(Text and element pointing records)
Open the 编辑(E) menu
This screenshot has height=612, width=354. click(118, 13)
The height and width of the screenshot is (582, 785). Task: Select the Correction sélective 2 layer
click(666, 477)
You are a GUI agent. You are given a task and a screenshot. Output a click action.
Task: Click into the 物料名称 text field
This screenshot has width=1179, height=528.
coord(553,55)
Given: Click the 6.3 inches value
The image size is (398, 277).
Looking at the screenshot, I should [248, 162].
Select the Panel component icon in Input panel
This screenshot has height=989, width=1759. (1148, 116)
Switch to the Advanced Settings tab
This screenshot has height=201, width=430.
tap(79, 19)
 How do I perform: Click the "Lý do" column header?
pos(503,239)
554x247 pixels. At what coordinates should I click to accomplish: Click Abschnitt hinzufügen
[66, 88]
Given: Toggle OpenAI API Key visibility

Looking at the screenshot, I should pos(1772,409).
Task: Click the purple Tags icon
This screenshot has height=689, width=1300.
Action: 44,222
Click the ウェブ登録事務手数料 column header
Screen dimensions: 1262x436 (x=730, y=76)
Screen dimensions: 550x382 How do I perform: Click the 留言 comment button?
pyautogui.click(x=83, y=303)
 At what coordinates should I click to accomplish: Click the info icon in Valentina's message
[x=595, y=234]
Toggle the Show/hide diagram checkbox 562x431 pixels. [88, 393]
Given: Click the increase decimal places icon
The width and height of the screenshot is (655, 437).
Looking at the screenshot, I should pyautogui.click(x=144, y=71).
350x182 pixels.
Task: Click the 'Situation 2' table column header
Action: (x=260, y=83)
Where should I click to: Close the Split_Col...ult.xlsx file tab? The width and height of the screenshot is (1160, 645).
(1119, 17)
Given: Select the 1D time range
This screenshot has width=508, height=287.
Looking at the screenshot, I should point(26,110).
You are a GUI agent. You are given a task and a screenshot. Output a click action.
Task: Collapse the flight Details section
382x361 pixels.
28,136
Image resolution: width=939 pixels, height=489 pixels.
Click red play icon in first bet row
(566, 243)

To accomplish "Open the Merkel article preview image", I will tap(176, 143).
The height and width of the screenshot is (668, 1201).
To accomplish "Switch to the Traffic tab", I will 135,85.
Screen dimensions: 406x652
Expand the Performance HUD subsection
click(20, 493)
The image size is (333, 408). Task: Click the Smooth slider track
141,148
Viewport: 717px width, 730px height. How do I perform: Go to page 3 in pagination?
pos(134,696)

* _SET TASK_: Copy every line of the rows above word for word, without changing anything.

* _WRITTEN SOLUTION_:
Open the 编辑(E) menu
This screenshot has height=612, width=354. click(118, 13)
The height and width of the screenshot is (582, 785). Task: Select the Correction sélective 2 layer
click(666, 477)
You are a GUI agent. You are given a task and a screenshot. Output a click action.
Task: Click into the 物料名称 text field
This screenshot has width=1179, height=528.
coord(553,55)
Given: Click the 6.3 inches value
The image size is (398, 277).
Looking at the screenshot, I should [248, 162].
Select the Panel component icon in Input panel
This screenshot has height=989, width=1759. (1148, 116)
Switch to the Advanced Settings tab
This screenshot has height=201, width=430.
tap(79, 19)
 How do I perform: Click the "Lý do" column header?
pos(503,239)
554x247 pixels. At what coordinates should I click to accomplish: Click Abschnitt hinzufügen
[66, 88]
Given: Toggle OpenAI API Key visibility

Looking at the screenshot, I should pos(1772,409).
Task: Click the purple Tags icon
This screenshot has height=689, width=1300.
Action: 44,222
Click the ウェブ登録事務手数料 column header
Screen dimensions: 1262x436 (x=730, y=76)
Screen dimensions: 550x382 How do I perform: Click the 留言 comment button?
pyautogui.click(x=83, y=303)
 At what coordinates should I click to accomplish: Click the info icon in Valentina's message
[x=595, y=234]
Toggle the Show/hide diagram checkbox 562x431 pixels. [88, 393]
Given: Click the increase decimal places icon
The width and height of the screenshot is (655, 437).
Looking at the screenshot, I should pyautogui.click(x=144, y=71).
350x182 pixels.
Task: Click the 'Situation 2' table column header
Action: (x=260, y=83)
Where should I click to: Close the Split_Col...ult.xlsx file tab? The width and height of the screenshot is (1160, 645).
(1119, 17)
Given: Select the 1D time range
This screenshot has width=508, height=287.
Looking at the screenshot, I should point(26,110).
You are a GUI agent. You are given a task and a screenshot. Output a click action.
Task: Collapse the flight Details section
382x361 pixels.
28,136
Image resolution: width=939 pixels, height=489 pixels.
Click red play icon in first bet row
(566, 243)

To accomplish "Open the Merkel article preview image", I will tap(176, 143).
The height and width of the screenshot is (668, 1201).
To accomplish "Switch to the Traffic tab", I will 135,85.
Screen dimensions: 406x652
Expand the Performance HUD subsection
click(20, 493)
The image size is (333, 408). Task: Click the Smooth slider track
141,148
Viewport: 717px width, 730px height. How do I perform: Go to page 3 in pagination?
pos(134,696)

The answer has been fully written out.